I have been skiing skinny Hagan AT skis from the 90ies (ca. 25 years old) until now, width 65mm, length 175cm. Been super happy overall. I like to do a lot of vertical ski mountaineering in a day, and I ski anything off piste, powder, corn, crud, crust, icy slopes, and never had a problem. Everybody tries to convince me that I need wider skis, so I was looking into upgrading to some ski in the 82-85mm range that weighs about 1000-1100g. But now reading the comments on the ultralight racing skis, I am noticing that people seem to be very happy with those in all kinds of conditions, and the geometry is very similar to my old skis from the 90ies. Question: Should I upgrade to a new ultralight ski like the Atomic UL 65, upgrade to a lightweight "normal" touring ski in the 80-something width ranges, or just keep skiing my Hagans from the 90ies until I die? Thanks for your advice.
8/1/2022
Answer from eric
 
Michael - sounds like you can ski skinny skis just fine.

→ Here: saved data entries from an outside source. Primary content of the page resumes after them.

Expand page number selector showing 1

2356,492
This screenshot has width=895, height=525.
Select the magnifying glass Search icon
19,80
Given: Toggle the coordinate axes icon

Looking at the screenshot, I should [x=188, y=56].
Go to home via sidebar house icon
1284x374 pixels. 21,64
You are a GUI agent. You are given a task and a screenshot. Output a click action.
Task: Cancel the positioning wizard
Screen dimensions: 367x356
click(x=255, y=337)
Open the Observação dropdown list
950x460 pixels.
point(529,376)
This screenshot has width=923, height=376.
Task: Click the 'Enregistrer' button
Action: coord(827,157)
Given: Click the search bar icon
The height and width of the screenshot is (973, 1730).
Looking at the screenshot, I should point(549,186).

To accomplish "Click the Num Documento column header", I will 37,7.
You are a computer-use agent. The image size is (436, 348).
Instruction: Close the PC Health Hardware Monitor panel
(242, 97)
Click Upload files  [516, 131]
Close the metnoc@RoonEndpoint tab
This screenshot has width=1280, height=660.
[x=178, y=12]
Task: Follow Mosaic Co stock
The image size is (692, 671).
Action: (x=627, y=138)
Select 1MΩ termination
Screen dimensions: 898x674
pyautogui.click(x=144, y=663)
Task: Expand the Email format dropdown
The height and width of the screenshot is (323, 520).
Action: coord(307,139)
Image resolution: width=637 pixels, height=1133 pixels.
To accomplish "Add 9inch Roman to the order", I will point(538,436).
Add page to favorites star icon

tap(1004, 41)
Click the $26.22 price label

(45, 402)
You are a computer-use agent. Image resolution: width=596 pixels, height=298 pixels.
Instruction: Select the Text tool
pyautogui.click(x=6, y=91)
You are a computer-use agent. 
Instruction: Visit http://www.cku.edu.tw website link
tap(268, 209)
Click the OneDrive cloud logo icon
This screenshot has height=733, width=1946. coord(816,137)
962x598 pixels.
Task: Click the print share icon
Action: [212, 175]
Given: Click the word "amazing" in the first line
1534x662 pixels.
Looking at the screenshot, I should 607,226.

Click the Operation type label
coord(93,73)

You could easily ski a race ski, though I think a difference between your Hagan and the current race skis is that the race skis are a lot stiffer with less sidecut than the older Hagan's. This makes them a lot less friendly in tougher snow conditions. I think if you want the same ski feel, look at something like the Atomic UL 78 or similar would give a better ski experience in all snow types. So, yes, you might need to go a little wider.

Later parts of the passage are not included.